Which lines of the records below contain the word "Titanic"? Report each of them in full.

(Items listed in a dataset)
-- Opening Marker --

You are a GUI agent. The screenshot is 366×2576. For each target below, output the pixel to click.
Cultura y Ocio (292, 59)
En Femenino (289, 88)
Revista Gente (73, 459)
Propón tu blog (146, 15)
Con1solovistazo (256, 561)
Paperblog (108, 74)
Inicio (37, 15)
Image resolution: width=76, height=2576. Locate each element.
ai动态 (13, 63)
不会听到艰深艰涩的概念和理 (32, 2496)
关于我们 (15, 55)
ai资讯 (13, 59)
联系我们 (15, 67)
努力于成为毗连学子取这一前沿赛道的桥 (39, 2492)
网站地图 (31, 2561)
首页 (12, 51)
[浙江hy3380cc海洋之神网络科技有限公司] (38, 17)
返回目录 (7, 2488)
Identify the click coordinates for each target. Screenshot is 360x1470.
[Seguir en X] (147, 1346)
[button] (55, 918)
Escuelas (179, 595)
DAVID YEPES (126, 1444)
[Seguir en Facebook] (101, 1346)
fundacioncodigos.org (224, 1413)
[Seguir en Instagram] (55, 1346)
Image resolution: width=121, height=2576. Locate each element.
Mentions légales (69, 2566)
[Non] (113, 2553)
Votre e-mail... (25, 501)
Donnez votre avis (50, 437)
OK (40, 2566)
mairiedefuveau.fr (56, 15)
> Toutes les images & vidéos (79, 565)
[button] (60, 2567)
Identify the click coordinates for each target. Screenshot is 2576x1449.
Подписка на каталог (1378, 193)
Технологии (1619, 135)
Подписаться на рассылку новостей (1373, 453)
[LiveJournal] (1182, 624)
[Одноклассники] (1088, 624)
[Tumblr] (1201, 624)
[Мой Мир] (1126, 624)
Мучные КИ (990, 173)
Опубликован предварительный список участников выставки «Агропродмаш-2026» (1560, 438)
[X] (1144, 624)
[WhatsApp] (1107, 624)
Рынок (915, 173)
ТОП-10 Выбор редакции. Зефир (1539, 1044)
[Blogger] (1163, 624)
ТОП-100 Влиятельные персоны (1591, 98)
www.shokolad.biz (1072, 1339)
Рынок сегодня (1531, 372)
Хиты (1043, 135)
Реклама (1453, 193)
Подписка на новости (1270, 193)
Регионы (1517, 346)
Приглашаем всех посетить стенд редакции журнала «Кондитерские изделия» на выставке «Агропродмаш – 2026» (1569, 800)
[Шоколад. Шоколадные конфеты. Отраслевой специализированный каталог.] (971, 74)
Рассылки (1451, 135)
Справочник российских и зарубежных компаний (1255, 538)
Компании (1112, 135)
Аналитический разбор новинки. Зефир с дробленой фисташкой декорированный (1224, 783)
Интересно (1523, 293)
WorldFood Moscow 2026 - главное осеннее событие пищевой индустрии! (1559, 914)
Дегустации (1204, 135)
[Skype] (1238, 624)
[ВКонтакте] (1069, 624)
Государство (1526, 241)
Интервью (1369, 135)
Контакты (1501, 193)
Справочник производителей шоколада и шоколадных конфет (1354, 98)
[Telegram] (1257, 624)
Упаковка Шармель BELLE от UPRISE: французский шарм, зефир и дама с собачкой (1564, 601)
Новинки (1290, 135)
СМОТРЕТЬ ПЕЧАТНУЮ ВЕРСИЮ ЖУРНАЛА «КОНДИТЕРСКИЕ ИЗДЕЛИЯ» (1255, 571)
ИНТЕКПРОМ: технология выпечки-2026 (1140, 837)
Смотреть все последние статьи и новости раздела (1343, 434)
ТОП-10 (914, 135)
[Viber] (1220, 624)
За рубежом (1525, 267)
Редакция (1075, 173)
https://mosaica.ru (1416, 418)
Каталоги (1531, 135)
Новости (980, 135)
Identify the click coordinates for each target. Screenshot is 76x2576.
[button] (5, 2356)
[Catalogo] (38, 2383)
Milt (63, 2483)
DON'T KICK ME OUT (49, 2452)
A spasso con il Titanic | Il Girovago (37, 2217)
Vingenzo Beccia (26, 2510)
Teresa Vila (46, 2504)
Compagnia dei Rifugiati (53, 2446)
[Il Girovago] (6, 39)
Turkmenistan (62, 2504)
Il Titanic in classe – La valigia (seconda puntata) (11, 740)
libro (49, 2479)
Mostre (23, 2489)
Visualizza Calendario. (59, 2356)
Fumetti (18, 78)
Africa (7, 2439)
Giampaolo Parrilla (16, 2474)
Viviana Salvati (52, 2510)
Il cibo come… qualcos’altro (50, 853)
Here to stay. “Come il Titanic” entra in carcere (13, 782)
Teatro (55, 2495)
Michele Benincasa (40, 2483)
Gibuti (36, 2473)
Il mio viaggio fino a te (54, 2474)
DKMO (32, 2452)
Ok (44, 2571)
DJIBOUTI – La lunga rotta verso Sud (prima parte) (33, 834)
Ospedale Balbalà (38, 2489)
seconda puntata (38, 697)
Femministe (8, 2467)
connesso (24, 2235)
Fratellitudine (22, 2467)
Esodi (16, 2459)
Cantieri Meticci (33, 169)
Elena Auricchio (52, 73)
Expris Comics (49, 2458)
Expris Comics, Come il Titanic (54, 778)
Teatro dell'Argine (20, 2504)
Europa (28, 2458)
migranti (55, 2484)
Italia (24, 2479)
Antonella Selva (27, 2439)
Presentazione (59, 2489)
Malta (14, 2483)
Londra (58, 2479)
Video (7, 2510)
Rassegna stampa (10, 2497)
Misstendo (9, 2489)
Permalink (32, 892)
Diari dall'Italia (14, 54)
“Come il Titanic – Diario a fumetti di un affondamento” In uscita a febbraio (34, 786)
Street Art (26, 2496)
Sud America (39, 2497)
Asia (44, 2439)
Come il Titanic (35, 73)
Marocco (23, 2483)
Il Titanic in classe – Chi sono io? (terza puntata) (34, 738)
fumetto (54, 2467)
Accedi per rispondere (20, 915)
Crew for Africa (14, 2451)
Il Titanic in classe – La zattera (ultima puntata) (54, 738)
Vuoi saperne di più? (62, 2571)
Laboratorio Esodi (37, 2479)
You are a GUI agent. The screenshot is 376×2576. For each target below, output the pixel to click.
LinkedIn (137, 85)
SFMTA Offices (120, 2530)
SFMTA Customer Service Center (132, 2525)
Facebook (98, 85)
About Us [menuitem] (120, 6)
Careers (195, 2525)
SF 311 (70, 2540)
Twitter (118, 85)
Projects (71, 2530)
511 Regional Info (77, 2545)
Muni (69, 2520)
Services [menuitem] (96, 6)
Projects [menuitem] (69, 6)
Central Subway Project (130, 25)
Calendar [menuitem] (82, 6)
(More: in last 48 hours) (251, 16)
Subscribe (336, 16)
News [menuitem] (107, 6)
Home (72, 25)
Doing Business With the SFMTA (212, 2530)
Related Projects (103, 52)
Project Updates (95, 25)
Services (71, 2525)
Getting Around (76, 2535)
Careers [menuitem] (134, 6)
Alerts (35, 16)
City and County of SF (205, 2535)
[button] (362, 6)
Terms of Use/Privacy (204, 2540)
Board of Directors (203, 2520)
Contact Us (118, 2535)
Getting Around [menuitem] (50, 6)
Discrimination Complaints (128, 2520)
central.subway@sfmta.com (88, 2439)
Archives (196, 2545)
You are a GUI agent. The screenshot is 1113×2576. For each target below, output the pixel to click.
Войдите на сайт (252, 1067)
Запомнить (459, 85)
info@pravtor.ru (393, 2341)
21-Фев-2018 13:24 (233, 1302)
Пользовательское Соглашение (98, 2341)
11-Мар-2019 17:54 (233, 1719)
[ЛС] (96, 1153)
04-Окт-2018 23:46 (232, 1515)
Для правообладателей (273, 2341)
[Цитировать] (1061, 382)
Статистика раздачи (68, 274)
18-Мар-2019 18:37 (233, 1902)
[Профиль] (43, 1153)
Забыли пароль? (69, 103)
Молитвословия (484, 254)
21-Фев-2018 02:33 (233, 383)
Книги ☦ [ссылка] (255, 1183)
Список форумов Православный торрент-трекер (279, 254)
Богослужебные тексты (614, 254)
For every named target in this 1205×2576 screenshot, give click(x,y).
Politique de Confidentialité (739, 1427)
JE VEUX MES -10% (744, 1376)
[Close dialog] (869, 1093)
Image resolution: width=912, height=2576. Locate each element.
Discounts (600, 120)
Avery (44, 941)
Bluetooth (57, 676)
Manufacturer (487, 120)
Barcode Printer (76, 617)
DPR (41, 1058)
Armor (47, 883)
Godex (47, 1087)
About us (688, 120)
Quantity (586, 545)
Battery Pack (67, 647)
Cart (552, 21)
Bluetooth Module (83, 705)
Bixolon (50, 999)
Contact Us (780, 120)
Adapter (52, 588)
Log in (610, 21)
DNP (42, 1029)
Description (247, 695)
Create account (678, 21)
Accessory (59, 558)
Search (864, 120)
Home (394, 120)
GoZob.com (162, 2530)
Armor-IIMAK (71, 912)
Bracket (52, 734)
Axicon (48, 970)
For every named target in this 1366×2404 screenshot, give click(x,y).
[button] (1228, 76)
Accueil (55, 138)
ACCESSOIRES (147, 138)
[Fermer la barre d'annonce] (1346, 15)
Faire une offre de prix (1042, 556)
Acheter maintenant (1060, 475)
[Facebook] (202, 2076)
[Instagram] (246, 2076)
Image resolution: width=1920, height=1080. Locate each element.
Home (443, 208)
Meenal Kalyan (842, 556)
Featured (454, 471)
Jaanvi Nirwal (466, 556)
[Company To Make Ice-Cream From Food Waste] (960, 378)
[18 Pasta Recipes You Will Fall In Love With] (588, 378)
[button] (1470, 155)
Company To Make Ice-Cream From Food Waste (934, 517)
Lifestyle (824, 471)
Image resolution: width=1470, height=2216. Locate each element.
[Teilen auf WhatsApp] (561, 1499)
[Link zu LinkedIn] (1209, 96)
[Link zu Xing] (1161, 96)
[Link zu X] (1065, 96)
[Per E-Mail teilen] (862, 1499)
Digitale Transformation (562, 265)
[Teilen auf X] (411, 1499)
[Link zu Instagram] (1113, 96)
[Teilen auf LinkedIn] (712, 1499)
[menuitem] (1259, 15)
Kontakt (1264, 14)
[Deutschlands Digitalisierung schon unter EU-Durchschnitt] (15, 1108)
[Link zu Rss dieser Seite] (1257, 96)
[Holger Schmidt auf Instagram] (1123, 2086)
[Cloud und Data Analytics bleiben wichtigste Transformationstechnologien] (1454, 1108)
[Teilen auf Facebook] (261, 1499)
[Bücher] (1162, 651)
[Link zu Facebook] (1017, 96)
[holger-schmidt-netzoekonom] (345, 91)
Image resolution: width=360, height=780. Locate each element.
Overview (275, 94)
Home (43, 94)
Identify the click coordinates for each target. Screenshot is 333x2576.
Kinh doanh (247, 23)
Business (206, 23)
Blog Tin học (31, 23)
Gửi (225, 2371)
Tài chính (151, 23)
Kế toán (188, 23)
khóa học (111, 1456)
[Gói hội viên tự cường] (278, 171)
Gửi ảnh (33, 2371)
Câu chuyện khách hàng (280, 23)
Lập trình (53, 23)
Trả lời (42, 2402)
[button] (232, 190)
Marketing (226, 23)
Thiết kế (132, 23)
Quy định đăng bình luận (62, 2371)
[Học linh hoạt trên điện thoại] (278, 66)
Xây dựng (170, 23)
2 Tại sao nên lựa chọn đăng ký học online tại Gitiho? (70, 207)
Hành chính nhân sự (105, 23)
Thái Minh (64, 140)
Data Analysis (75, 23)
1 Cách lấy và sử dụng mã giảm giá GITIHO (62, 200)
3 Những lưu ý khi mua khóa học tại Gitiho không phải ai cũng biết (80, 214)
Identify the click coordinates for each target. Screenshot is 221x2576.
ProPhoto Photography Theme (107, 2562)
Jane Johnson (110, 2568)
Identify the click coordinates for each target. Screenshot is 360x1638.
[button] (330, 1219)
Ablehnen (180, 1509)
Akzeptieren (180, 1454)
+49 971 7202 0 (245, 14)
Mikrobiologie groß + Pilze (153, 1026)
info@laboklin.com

-- Closing Marker --

WORKED SOLUTION:
A spasso con il Titanic | Il Girovago (37, 2217)
Il Titanic in classe – La valigia (seconda puntata) (11, 740)
Here to stay. “Come il Titanic” entra in carcere (13, 782)
Expris Comics, Come il Titanic (54, 778)
“Come il Titanic – Diario a fumetti di un affondamento” In uscita a febbraio (34, 786)
Come il Titanic (35, 73)
Il Titanic in classe – Chi sono io? (terza puntata) (34, 738)
Il Titanic in classe – La zattera (ultima puntata) (54, 738)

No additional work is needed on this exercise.